▶ _To be done_: Rewrite the data from its start through the line containing "(x=520, y=155)", inclusive, replacing "screenshot" with "image" and changing nothing else. Omit the pictures from your answer.
====== Dataset extract
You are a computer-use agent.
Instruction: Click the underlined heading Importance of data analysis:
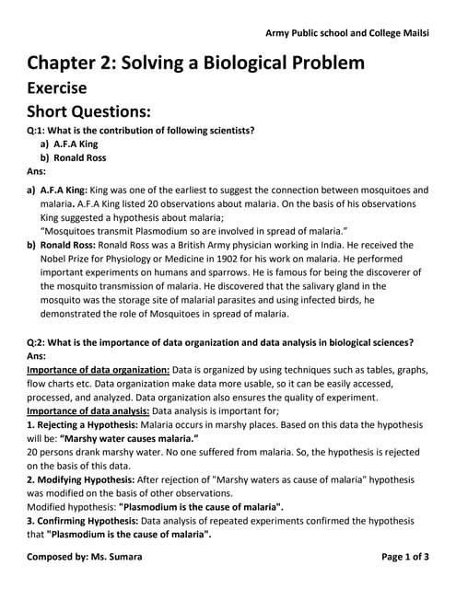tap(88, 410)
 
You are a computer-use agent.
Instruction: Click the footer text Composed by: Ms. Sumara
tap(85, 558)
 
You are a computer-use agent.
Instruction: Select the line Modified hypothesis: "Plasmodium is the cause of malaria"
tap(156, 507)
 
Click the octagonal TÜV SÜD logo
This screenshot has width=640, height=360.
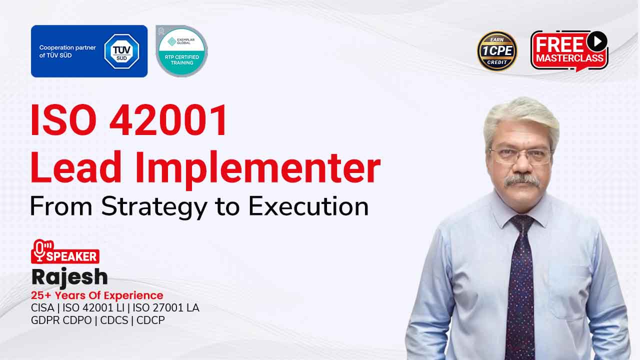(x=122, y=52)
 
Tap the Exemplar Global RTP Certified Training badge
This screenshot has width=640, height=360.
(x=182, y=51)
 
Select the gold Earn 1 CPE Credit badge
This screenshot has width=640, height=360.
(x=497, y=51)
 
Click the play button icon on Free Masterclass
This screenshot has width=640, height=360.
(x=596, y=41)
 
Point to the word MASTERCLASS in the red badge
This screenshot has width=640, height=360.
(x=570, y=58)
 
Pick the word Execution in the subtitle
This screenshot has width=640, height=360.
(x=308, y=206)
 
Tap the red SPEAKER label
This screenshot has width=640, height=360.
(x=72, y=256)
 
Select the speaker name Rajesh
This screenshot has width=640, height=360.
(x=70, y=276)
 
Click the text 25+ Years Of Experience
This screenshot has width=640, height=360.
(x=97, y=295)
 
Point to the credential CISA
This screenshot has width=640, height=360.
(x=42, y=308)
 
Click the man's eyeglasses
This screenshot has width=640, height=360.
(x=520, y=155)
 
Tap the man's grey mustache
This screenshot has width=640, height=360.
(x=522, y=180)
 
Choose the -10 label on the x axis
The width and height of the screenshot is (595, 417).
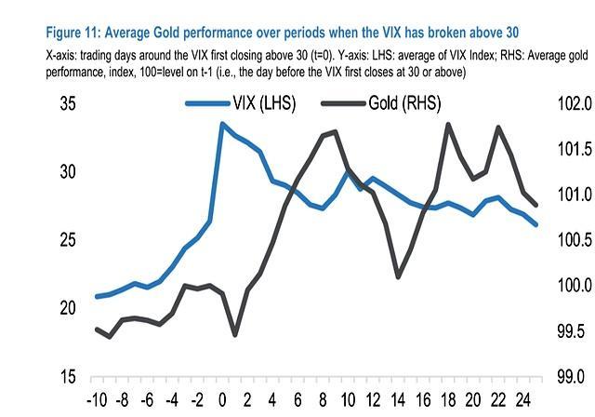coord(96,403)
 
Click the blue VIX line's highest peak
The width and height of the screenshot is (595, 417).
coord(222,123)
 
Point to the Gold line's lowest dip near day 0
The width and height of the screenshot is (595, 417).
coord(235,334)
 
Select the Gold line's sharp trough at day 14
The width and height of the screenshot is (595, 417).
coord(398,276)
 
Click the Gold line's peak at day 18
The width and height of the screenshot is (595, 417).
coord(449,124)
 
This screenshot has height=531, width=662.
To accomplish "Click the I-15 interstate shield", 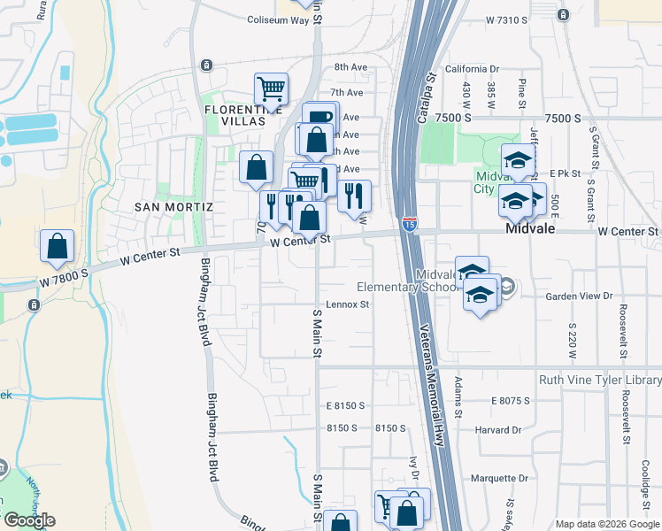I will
============
▶ _Final answer_:
You are a computer-use agent.
Instruction: Click the underlined heading Importance of data analysis:
tap(88, 410)
 
You are a computer-use agent.
Instruction: Click the footer text Composed by: Ms. Sumara
tap(85, 558)
 
You are a computer-use agent.
Instruction: Select the line Modified hypothesis: "Plasmodium is the cause of malaria"
tap(156, 507)
 
Click the octagonal TÜV SÜD logo
This image has width=640, height=360.
(x=122, y=52)
 
Tap the Exemplar Global RTP Certified Training badge
This image has width=640, height=360.
(x=182, y=51)
 
Select the gold Earn 1 CPE Credit badge
This image has width=640, height=360.
(x=497, y=51)
 
Click the play button icon on Free Masterclass
This image has width=640, height=360.
(x=596, y=41)
 
Point to the word MASTERCLASS in the red badge
This image has width=640, height=360.
(x=570, y=58)
 
Pick the word Execution in the subtitle
This image has width=640, height=360.
(x=308, y=206)
 
Tap the red SPEAKER label
This image has width=640, height=360.
(x=72, y=256)
 
Select the speaker name Rajesh
This image has width=640, height=360.
(x=70, y=276)
 
Click the text 25+ Years Of Experience
This image has width=640, height=360.
(x=97, y=295)
 
Point to the credential CISA
This image has width=640, height=360.
(x=42, y=308)
 
Click the man's eyeglasses
This image has width=640, height=360.
(x=520, y=155)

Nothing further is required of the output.